Correlation of ouabain-sensitive ion movements with cell-cycle activation.

The role of tumor-promoter-induced Na+, K+-ATPase activity in cell proliferation and the extent of coupling of Na+ and K+ movements to cell-cycle control under differing physiological states was examined. Earlier studies indicated that staging of cells in G1 by serum deprivation in the presence of phorbol esters such as phorbol 12-myristate 13-acetate (PMA) induced a state(s) in which postconfluent C3H 10T1/2 fibroblasts were refractory to ouabain inhibition of DNA synthesis, and the present study further examines this property.
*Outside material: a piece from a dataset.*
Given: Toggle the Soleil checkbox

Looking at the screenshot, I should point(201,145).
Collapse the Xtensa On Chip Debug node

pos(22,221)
Previous findings suggested that the promoter can act in either of two ways: (i) it can act by inducing an alternative pathway to S-phase independent of Na+,K+-ATPase activity, or (ii) the promoter can advance the cells in G1 to a point beyond which Na+, K+-ATPase activity is no longer required for the induction of DNA synthesis. When ouabain (0.3 mM) was added simultaneously with tumor promoters, such as dihydroteleocidin B, to cells arrested in the G1 phase, [3H]thymidine incorporation was inhibited greater than 90%. These data suggest that an alternative pathway is not likely the explanation but that tumor promoters advance cells through a dynamic state in G1, during which progression toward S-phase entry is independent of a Na+,K+-ATPase dependent regulatory step. Ouabain sensitivity kinetics measured by two independent methods indicated that the development of ouabain insensitivity is found in G1 approximately equal to 2 hr prior to S phase. This study indicates that the measured ion movements are markedly dependent on cell-cycle state and describes the criteria required to obtain reproducible responses.